TEMPO.CO, Yogyakarta - Hanya enam dari 169 pasar tradisional di Daerah Istimewa Yogyakarta yang sudah memiliki peralatan penimbangan barang terstandardisasi. Keenamnya ialah Pasar Sambilegi di Kabupaten Sleman, Pasar Sentolo di Kabupaten Kulonprogo, Pasar Argosari di Kabupaten Gunungkidul, Pasar Imogiri di Kabupaten Bantul, serta Pasar Prawirotaman dan Pasar Lempuyangan di Kota Yogyakarta.
"Baru pasar-pasar ini yang memiliki sertifikat bertanda tera sah atau sistem alat penimbangan barang pedagangnya sudah terstandardisasi oleh Balai Metrologi," ujar Kepala Balai Metrologi Dinas Perindustrian DIY, Sudaryono, di sela pembukaan Forum Metrologi Legal Asia Pasifik ke-20 di Hotel Royal Ambarukmo, Kamis, 7 November 2013.
Baca Juga:
Sudaryono mengatakan, minimnya pasar tradisional yang memiliki predikat tertib ukur menandakan praktek kecurangan pedagang untuk mengakali pembeli masih banyak terjadi. “Padahal praktek memanipulasi berat barang merupakan salah satu penyebab kenaikan harga barang," ujar dia.
Kebanyakan praktek kecurangan di pasar tradisional, menurut Sudaryono, masih seputar memberi pengganjal di alat timbangan untuk menambah berat barang yang sebenarnya lebih ringan. “DIY masih butuh waktu lama untuk menjadi kawasan tertib ukur,” katanya.
Direktur Metrologi Direktorat Jenderal Standardisasi dan Perlindungan Konsumen Kementerian Perdagangan, Hari Prawoko, mengatakan belum banyak pemerintah daerah memberi perhatian terhadap perbaikan sistem alat ukur di kawasannya. Menurut dia, baru ada tujuh kota di Indonesia yang berstatus tertib ukur. "Baru Batam, Surakarta, Singkawang, Balikpapan, Bontang, Tarakan, dan Mojokerto," ujar Hari.
Menurut Hari, sektor penting yang butuh standardisasi alat ukur di daerah ialah listrik, gas, air, dan pasar, serta perdagangan komoditas penting semacam minyak sawit. Dia berpendapat, penertiban alat ukur di pasar layak menjadi perhatian sebab praktek kecurangan penimbangan berpengaruh terhadap inflasi. "Akumulasi kecurangan dalam menimbang barang menyebabkan inflasi," ujar dia.
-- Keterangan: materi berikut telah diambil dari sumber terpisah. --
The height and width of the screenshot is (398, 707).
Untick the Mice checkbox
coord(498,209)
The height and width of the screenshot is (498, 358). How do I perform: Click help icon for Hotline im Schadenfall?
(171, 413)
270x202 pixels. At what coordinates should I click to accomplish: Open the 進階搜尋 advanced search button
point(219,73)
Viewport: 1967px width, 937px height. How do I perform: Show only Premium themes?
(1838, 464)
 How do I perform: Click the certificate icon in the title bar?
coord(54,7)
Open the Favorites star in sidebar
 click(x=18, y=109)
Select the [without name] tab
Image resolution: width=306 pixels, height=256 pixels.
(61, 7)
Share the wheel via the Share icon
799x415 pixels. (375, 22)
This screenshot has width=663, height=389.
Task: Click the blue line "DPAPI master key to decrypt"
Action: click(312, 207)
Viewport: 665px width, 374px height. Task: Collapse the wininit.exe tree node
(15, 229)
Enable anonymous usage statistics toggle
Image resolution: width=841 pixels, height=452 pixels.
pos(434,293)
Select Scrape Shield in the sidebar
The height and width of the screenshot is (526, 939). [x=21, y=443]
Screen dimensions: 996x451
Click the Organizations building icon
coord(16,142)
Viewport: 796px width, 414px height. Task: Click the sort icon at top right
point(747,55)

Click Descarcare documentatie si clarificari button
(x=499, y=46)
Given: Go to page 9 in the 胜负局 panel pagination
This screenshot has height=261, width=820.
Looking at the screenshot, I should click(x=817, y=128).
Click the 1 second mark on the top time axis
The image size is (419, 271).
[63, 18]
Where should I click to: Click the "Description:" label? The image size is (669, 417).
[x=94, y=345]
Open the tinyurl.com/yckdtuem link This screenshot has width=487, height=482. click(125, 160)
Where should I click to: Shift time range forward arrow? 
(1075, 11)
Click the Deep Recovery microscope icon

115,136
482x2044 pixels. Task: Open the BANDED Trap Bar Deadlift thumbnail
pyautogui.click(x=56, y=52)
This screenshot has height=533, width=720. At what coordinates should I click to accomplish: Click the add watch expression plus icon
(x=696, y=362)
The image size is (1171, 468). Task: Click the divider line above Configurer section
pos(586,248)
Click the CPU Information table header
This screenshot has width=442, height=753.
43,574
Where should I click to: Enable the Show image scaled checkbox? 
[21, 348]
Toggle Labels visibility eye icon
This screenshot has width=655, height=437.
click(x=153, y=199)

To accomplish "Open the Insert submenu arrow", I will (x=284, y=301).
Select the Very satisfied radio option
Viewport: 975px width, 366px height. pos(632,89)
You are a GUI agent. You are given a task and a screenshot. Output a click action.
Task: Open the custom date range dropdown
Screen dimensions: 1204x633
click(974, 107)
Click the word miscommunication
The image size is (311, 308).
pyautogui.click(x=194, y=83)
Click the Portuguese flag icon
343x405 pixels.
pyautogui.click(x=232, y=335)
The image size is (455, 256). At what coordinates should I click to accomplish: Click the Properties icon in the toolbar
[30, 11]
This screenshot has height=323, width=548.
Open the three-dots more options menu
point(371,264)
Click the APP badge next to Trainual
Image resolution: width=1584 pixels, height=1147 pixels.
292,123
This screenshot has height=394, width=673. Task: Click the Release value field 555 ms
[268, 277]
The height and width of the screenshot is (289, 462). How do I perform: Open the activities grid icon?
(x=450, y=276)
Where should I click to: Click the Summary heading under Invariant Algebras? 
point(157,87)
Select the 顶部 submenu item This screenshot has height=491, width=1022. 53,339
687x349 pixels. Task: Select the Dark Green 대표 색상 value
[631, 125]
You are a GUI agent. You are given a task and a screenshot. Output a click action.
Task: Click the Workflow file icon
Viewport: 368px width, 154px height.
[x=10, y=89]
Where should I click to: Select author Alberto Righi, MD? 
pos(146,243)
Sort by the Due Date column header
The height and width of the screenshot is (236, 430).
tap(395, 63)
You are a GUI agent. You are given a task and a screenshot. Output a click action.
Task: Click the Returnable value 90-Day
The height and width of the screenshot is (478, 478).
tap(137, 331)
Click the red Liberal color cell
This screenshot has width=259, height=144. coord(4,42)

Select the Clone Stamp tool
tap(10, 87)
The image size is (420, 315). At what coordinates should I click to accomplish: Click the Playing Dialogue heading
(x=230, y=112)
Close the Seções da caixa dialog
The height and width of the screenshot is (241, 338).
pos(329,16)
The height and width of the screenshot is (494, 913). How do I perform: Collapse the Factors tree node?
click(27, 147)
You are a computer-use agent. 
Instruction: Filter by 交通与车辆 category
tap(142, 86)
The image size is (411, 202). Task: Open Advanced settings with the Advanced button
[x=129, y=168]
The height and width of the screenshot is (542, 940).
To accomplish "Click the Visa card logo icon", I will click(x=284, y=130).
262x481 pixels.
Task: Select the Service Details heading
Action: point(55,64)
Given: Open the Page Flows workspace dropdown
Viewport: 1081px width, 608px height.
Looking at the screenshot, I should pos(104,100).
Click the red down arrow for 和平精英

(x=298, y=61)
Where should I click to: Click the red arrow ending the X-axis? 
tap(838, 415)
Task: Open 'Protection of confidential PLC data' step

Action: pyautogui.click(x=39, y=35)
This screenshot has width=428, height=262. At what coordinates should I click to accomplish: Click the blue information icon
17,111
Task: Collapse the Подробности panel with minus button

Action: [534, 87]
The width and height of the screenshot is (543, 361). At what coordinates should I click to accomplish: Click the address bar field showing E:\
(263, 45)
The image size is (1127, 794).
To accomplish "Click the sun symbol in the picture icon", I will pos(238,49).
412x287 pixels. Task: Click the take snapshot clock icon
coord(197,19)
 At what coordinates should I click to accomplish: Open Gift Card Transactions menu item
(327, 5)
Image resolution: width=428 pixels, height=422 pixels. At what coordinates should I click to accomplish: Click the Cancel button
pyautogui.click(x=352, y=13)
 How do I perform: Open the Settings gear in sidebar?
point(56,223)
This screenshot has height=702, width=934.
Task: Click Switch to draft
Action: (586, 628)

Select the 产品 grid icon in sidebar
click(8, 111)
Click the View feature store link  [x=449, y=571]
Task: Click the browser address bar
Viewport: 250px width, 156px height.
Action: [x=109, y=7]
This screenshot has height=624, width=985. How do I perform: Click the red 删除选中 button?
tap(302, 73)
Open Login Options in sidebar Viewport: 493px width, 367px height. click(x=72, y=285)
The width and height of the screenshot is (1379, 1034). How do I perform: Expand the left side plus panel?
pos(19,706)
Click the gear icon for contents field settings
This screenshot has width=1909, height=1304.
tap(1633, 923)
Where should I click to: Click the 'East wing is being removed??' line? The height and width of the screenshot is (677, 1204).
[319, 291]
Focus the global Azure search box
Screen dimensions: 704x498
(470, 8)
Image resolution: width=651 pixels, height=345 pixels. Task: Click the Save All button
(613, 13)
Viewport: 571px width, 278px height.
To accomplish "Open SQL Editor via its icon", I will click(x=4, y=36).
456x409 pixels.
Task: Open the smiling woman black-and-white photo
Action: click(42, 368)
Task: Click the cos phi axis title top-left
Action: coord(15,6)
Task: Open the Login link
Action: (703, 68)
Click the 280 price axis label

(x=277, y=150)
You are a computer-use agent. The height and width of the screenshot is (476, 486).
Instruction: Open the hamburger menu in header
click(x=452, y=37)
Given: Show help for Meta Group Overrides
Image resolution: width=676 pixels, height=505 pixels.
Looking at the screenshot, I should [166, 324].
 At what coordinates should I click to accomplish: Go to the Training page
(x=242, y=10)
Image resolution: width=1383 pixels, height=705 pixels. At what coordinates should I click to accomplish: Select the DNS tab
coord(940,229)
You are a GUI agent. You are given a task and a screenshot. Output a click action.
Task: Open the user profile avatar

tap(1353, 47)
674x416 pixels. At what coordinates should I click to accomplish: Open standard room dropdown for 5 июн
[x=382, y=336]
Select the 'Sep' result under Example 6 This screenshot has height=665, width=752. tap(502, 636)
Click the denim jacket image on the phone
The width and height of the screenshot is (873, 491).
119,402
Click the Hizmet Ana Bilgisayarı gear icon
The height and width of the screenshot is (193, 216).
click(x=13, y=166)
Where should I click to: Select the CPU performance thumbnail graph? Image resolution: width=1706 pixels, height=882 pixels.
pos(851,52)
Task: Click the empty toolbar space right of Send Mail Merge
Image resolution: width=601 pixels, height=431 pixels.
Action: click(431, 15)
Bahkan dalam pertemuan ini dibahas soal pengukuran nilai pulsa yang dikenakan oleh provider terhadap pemakai frekuensi selulernya. "Selama ini pengukur pulsa belum ada, jadi metrologi bukan hanya bahas isu soal volume," kata Wakil Menteri Perdagangan Bayu Krishnamurti.